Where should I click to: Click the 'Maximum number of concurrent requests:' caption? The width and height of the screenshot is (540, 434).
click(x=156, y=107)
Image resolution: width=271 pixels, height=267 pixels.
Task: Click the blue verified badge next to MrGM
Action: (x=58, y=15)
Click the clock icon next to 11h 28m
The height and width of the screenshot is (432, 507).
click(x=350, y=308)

________________________________________

PROBLEM TO SOLVE> Write out all the records above one more time, exactly.

REPLY>
Where should I click to: Click the 'Maximum number of concurrent requests:' caption? The width and height of the screenshot is (540, 434).
click(x=156, y=107)
Image resolution: width=271 pixels, height=267 pixels.
Task: Click the blue verified badge next to MrGM
Action: (x=58, y=15)
Click the clock icon next to 11h 28m
The height and width of the screenshot is (432, 507).
click(x=350, y=308)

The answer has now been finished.